Dienstag, 10. Mai 2011

Teleskop-Antenne

Eine weitere, erwähnenswerte Antenne ist die Teleskop-Antenne von "berlinfunk.de", die mit ihren 8 m Länge schon eine beträchtlich große Vertikalantenne darstellt.
Es handelt sich dabei um ein GFK-Teleskopmast, an dem 7 - 8 m Draht vertikal verlaufen und in einer Verlängerungsspule enden.
Die Drahtgesamtlänge beläuft sich auf exakt 17 m, was eine typische Länge für einen Langdraht wäre, welcher verkürzt ist.
Die Verlängerungsspule ersetzt in diesem Fall einen 1:9 Unun, seitlich werden zudem 4 Drahtradiale angebracht, die im Schnitt zwischen 5 und 10 m lang sind.
Wie bei vielen Vertikalantennen gilt auch hier, umso mehr Gegengewichte, desto besser !
Dafür ist extra ein zusätzlicher Anschluß in Form einer Bananenbuchse vorgesehen.
Die Antenne kommt dann an einen 3 - 8 m langen Mast und hat in vergangenen Versuchen gute Resultate erzielt.
Ich selbst habe schon damals daran gedacht, eine solche Antenne aufs Hausdach zu stellen, denn es gibt davon auch eine stationäre Ausführung.
Die Ergebnisse zeigten, daß die Antenne einer in 8 - 10 m Höhe angebrachten G5RV (Mehrband-Dipol) in nichts nachstand und auf den klassischen DX-Bändern ihr sogar etwas überlegen war.
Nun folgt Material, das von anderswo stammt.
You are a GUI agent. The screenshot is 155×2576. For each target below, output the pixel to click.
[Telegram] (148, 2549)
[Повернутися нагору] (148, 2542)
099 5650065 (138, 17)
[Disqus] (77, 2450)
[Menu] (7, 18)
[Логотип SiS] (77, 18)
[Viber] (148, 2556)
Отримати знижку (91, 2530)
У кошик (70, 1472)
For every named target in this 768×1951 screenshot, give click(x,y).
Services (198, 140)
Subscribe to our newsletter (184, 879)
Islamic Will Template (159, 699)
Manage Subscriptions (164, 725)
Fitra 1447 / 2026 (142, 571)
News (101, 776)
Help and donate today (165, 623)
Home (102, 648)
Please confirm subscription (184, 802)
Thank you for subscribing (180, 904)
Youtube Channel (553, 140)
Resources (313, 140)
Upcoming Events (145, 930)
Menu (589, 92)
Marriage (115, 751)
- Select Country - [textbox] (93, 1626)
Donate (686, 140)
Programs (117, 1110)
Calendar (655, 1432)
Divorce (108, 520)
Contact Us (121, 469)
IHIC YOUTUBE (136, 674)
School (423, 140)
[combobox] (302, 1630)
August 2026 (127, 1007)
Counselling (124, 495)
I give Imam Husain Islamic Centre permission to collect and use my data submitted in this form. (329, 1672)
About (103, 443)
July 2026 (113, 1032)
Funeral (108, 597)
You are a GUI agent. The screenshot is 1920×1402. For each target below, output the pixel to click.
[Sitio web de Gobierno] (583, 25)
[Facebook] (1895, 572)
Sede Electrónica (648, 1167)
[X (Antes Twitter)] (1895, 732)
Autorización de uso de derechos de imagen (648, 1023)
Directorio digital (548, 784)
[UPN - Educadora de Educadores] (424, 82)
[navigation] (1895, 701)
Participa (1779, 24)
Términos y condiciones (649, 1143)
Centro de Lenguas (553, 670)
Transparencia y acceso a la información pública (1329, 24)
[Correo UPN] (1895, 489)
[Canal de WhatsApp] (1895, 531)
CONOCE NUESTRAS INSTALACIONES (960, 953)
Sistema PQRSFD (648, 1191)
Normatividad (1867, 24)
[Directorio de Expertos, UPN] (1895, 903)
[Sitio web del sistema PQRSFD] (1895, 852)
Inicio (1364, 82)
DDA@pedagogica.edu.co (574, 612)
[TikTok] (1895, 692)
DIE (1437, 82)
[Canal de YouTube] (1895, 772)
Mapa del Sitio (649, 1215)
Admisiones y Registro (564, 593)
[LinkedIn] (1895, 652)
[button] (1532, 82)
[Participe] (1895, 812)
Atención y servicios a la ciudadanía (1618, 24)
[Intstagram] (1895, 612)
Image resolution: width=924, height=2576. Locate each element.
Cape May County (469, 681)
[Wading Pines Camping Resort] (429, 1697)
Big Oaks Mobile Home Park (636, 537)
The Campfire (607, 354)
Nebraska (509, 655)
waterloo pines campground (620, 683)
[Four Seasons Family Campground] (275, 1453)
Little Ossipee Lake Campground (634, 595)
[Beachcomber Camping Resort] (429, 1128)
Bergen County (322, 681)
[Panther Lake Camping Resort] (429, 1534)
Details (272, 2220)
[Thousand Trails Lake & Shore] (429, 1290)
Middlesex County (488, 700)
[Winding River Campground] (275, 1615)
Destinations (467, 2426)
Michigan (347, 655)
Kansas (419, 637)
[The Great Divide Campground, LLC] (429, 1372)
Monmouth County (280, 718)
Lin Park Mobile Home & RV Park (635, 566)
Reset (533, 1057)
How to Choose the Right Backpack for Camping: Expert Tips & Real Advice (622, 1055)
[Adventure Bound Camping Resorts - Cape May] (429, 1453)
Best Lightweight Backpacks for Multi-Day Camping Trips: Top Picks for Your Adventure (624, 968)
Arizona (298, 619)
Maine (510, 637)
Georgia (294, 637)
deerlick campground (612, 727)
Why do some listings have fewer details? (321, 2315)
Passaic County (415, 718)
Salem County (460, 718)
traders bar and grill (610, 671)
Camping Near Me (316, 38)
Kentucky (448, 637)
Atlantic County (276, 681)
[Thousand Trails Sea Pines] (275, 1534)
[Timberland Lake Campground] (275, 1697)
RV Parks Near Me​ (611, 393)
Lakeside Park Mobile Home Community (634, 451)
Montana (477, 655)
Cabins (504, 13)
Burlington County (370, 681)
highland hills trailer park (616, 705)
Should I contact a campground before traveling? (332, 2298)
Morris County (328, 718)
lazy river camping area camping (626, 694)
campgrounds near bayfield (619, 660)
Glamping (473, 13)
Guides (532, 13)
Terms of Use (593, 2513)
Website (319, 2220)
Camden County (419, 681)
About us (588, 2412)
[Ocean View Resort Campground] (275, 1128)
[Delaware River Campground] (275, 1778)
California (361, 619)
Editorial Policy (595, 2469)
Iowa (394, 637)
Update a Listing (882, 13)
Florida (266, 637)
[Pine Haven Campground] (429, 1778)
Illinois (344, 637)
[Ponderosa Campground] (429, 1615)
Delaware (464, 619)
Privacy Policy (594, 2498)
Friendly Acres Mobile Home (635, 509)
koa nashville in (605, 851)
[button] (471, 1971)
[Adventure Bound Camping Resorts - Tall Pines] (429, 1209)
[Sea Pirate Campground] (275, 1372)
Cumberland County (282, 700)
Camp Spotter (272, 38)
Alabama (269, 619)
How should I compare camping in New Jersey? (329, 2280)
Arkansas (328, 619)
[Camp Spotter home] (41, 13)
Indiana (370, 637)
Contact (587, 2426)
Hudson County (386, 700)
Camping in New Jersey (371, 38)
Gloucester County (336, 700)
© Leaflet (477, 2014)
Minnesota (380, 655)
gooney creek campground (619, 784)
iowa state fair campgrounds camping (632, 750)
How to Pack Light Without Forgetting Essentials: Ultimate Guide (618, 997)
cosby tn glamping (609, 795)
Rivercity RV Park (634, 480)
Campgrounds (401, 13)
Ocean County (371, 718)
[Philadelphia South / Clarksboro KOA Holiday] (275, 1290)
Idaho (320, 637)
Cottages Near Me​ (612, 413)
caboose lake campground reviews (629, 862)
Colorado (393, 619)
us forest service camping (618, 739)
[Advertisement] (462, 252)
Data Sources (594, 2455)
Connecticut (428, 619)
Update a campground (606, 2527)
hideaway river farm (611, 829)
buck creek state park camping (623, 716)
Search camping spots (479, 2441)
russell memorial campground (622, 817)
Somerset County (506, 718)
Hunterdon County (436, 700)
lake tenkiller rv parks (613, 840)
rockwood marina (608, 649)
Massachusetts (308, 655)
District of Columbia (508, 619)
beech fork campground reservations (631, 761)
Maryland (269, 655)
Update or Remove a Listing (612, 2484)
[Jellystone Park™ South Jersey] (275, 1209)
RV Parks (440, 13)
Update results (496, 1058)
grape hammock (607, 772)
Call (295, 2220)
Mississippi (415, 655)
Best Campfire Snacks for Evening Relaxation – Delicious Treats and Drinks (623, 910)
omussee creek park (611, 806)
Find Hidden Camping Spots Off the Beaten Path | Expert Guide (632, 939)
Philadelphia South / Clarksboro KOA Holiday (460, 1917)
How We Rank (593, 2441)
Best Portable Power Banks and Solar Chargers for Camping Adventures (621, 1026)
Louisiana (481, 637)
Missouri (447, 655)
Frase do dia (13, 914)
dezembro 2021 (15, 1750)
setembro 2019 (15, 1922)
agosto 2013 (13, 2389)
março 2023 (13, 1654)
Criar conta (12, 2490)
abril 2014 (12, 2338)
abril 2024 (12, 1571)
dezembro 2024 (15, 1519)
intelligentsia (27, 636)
Selbstverständlich muß eine solche Konstruktion abgespannt werden, da wir hier in Höhen entschwinden, die schon recht gewaltig sind.
Man sollte auch durch selbstverschweißendes Band dafür sorgen (bei Festmontage), daß der Teleskopmast nicht ineinanderfällt.
Unterwegs die einzelnen Teleskopteile kräftig gegeneinander verdrehen, an einem stabilen Kurzmast anbringen und abspannen.
Ich bevorzuge dabei immer einen Fuß, auf den ich mit dem Auto auffahren kann und befestige dann den Mast extra am Fahrzeug.
Die Antenne besitzt einen PL-Anschluß und kann mit 500 Watt PEP locker belastet werden.
Jedoch sei eines erwähnt, man benötigt auf jeden Fall für 3 - 30 MHz einen Antennentuner, um hier komplette Abstimmung zu erzielen.




Für unsere "Antennengeschädigten" gibt es eine Unterstützung, womit die Antenne im 35° Winkel nach außen gestellt werden kann und somit z.B. auf dem Balkon einsetzbar ist.
Andere Mieter werden dadurch nicht permanent gestört, da man sie nach erfolgreichem Funkverkehr wieder einziehen kann.
Es erinnert so ein wenig an das Angelruten-Prinzip, jedoch sprechen die Resultate für eine solche Antenne, die mit 89,- Euro nicht unbedingt zu den teuersten gehört und so manche kommerzielle Antenne in den Schatten stellt.
Auch hier wieder der Hinweis auf einen möglichen Selbstbau, jedoch wäre das bei diesem Preis zu überlegen.